= Patrick Murray (courtier) =

Scottish courtier

Patrick Murray was a Scottish courtier. He was a son of Andrew Murray of Balvaird and Janet Graham, a daughter of William Graham, 2nd Earl of Montrose. His brother was David Murray, 1st Viscount of Stormont.

== Career ==
He was a gentleman of chamber to James VI of Scotland from 1591 to 1596. He acquired the lands of Binn and Geanis or Ganys near Inverness.

James VI gave Patrick Murray 20 gold crowns on 3 February 1589 to fund a visit to the Earl of Huntly in the north of Scotland.

In October 1593, James VI went to stay for a few days at Thirlestane Castle at Lauder, the home of the Chancellor of Scotland, John Maitland. The English ambassador heard that he had gone from there to Perth, to meet the excommunicated earls. Roger Aston told him this was not true, and it seems that Bowes had been misled by Patrick Murray. Bowes wrote that "Paty Murray" was the agent of the excommunicated earls. He was called to serve as a gentleman of the king's chamber in November.

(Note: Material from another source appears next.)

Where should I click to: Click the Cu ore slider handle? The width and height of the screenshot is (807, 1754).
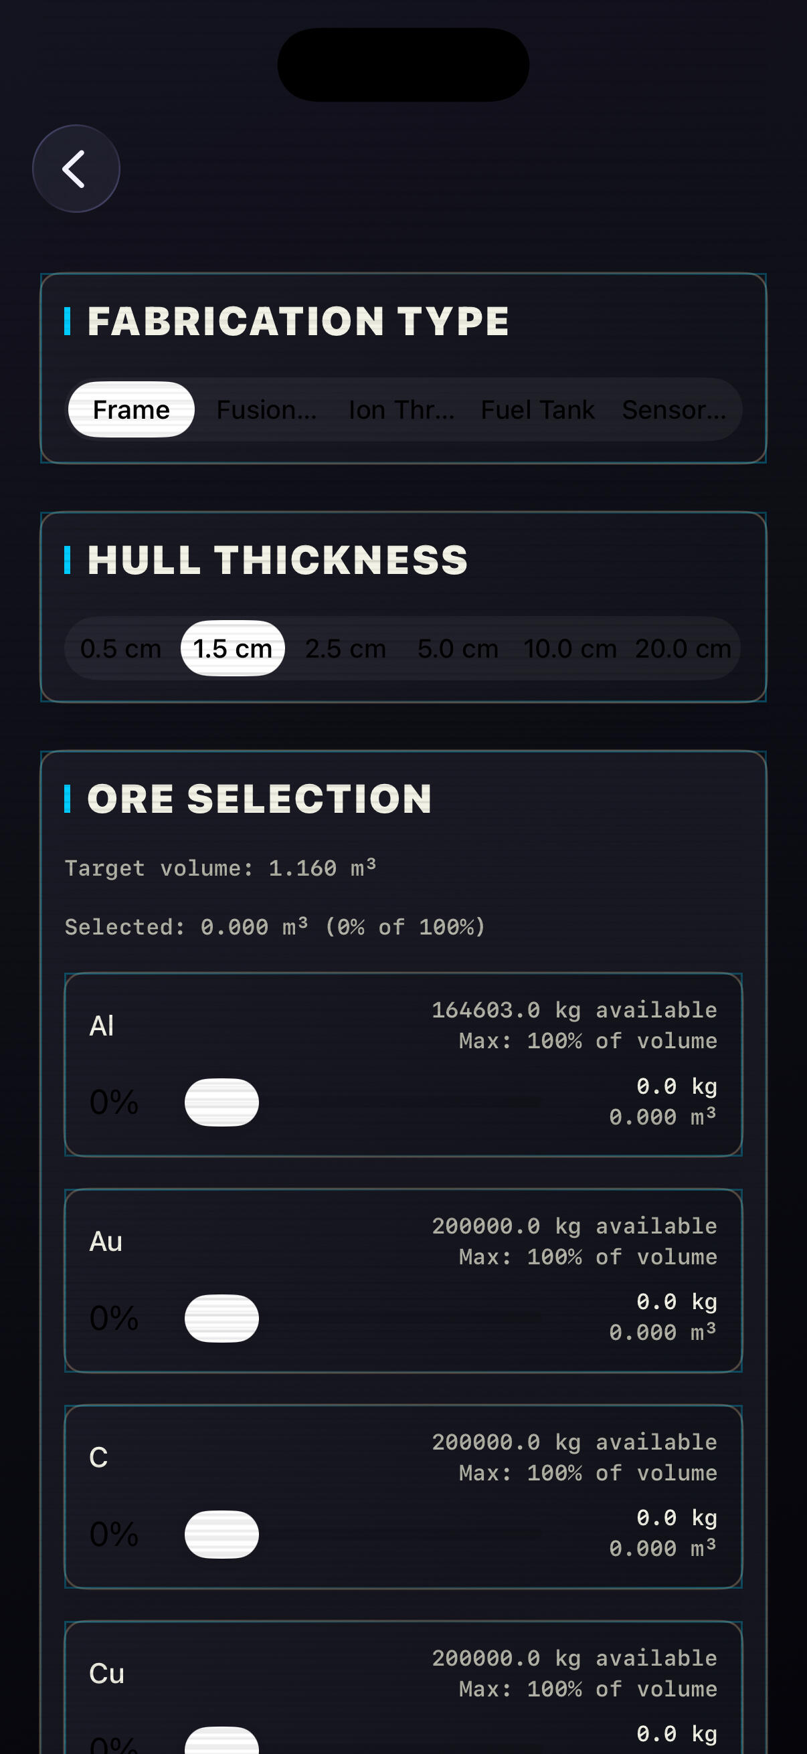pos(222,1742)
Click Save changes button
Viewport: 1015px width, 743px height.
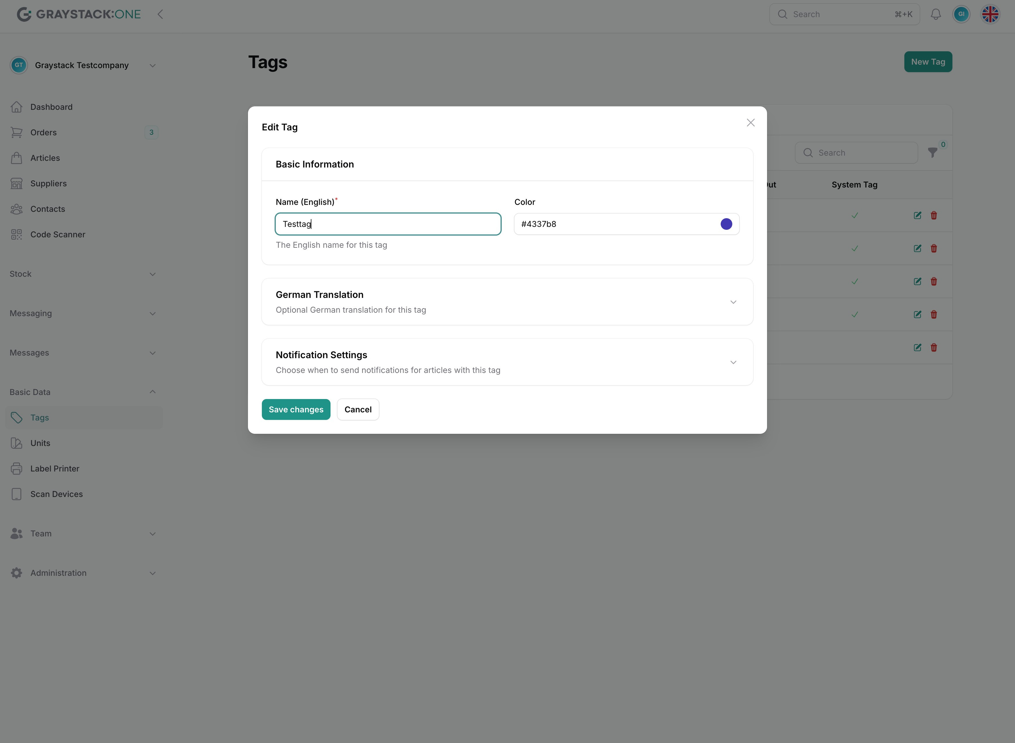296,409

On 13 August 1596, according to a chronicle, Murray organised a reconciliation at Falkland Palace between the Earls of Huntly of Angus and James VI.

He brought the king's instructions to the Presbytery of Aberdeen in January 1597. In May 1597 he was sent to the north of Scotland by James VI to settle various matters relating to the Kirk of Scotland, and the Catholic faith professed by Henrietta Stewart, Countess of Huntly. Murray was frequently sent by the king to the Earl of Huntly.

== Personal life ==
The dates of his birth and death are unknown.